Computing logit Quantal Response Equilibrium

Implementing a predictor-corrector algorithm in R

James Bland true
2023-05-3

Ted Turocy and I recently wrote a working paper on the ins and outs of computing and estimating Quantal Response Equilibrium (QRE). One of the issues we discuss in this paper is how computing QRE is computationally difficult, but that there are some things we can do to make the problem easier for our computer to solve.

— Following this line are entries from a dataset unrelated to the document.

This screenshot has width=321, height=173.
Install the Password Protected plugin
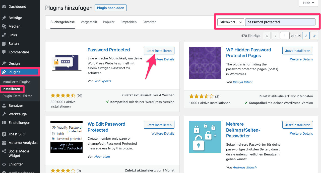pos(159,50)
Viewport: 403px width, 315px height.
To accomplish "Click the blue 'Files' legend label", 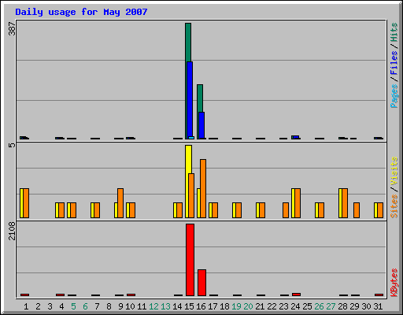I will (394, 62).
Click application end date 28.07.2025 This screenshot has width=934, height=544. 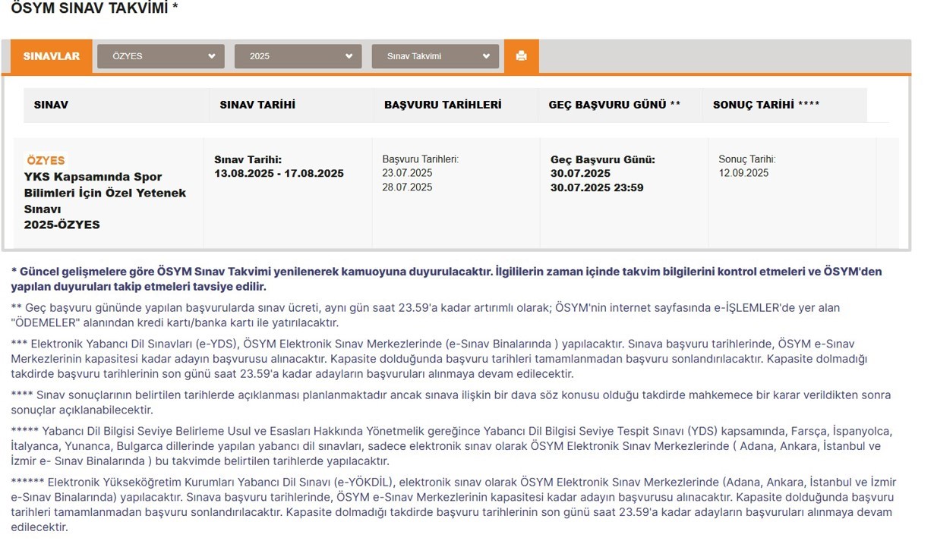tap(407, 187)
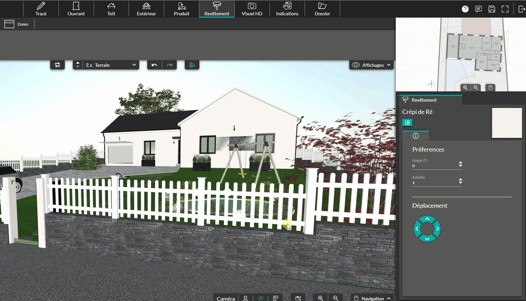
Task: Toggle the teal covering mode button under Crépi de Ré
Action: 407,123
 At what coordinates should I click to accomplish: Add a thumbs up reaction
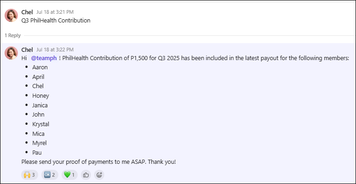86,175
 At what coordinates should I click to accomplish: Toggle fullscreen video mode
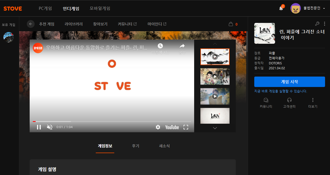click(186, 127)
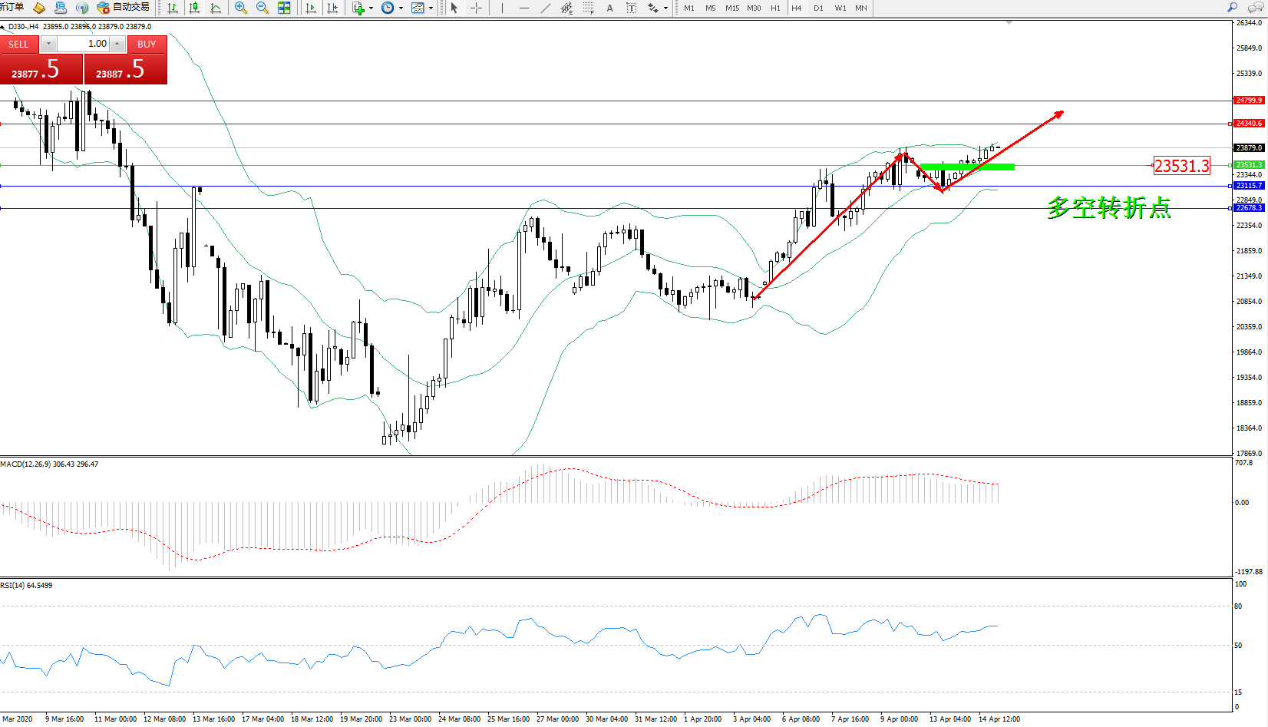Select the text label tool
Screen dimensions: 1268x727
pyautogui.click(x=609, y=8)
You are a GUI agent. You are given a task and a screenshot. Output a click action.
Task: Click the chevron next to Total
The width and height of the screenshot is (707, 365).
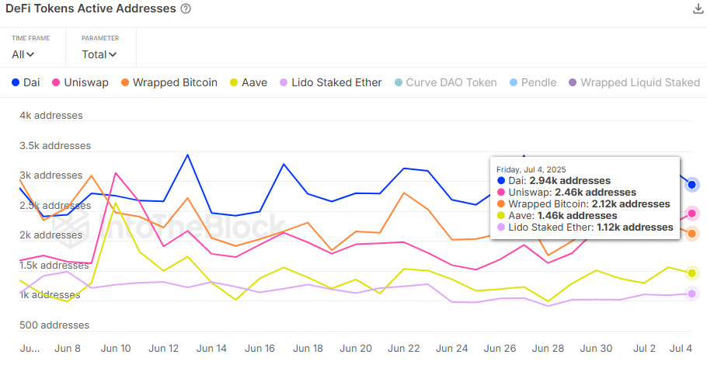113,54
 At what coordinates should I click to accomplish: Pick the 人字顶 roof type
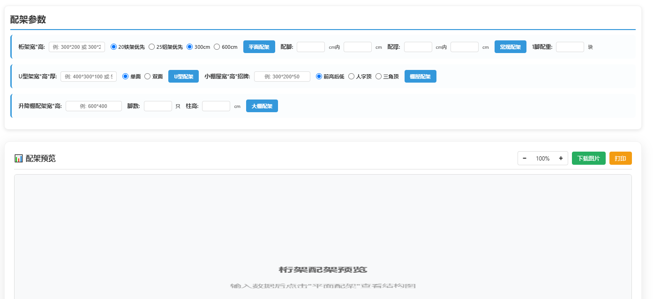point(351,77)
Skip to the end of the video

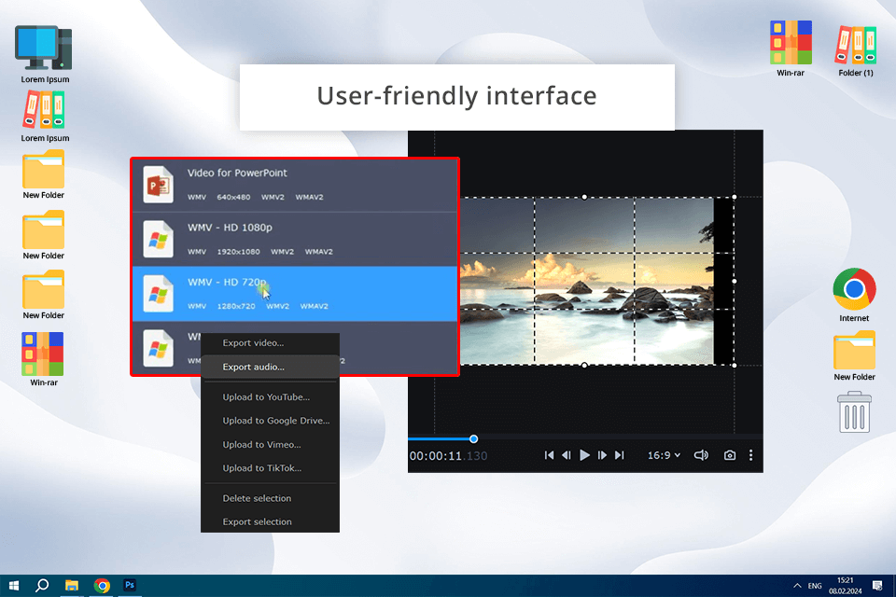pos(619,455)
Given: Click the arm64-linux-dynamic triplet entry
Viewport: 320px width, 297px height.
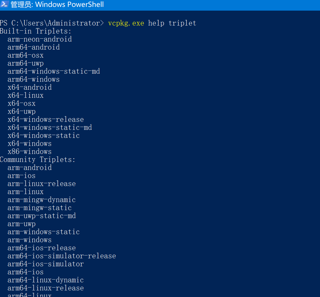Looking at the screenshot, I should [45, 280].
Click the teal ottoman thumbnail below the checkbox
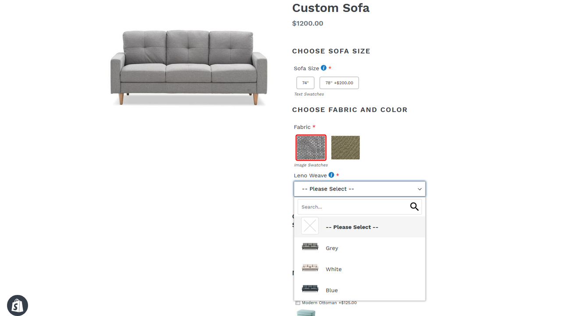The height and width of the screenshot is (316, 561). (306, 312)
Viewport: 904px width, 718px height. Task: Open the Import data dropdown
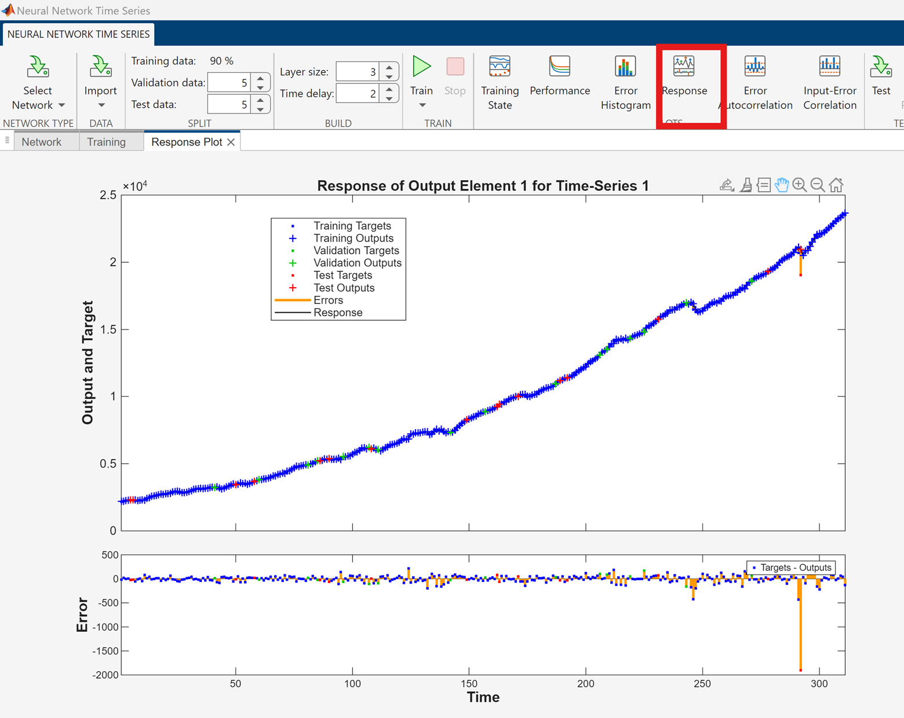(x=101, y=105)
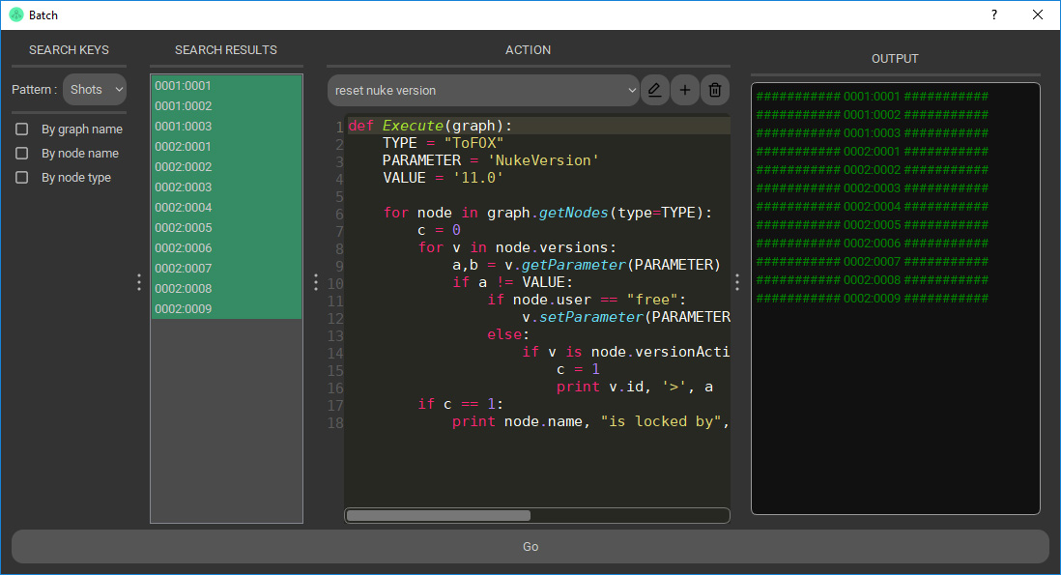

This post will walk you through a predictor-corrector algorithm we discuss in the paper to compute logit QRE (LQRE).

Consider, as an example the following plot of data from Selten and Chmura’s (2008) experiment1, which has participants play one of twelve generalized matching pennies games. Each dot shows the average play for a group of eight for the last 100 (of 200) rounds of the experiment. In red, I have labeled the unique mixed strategy Nash equilibrium of the game with an “N”. “R” marks the “centroid”, which corresponds to uniform randomization.

Here we can see that while the data seem to match Nash equilibrium much better than uniform randomization (good), there still seems to be a lot of behavior that is not well organized by Nash equilibrium. Quantal Response equilibrium is a generalization of Nash equilibrium, and so the hope is that QRE will organize the data better than does Nash equilibrium.

What is Quantal Response Equilibrium?

QRE is an extension of Nash equilibrium. Specifically, QRE replaces the best response with a probabilistic best response. That is, instead of players responding perfectly to equilibrium mixed strategies, they do so with some noise. As with Nash equilibrium, players have correct beliefs about the strategies of their opponents.

The quantal response part

So what does a probabilistic best response look like? The usual assumption made about this is that actions that yield greater utility are chosen with greater probability. For example, suppose that a player is has two actions to choose between, \(a\) and \(b\). A popular specification of probabilistic best response is the logit specification, which assumes that the probability of choosing action \(a\) is:

\[ \begin{aligned} \Pr(a\mid u(a),u(b))&=\frac{\exp(\lambda u(a))}{\exp(\lambda u(a))+\exp(\lambda u(b))}\\& =\frac{1}{1+\exp(-\lambda(u(a)-u(b)))} \end{aligned} \]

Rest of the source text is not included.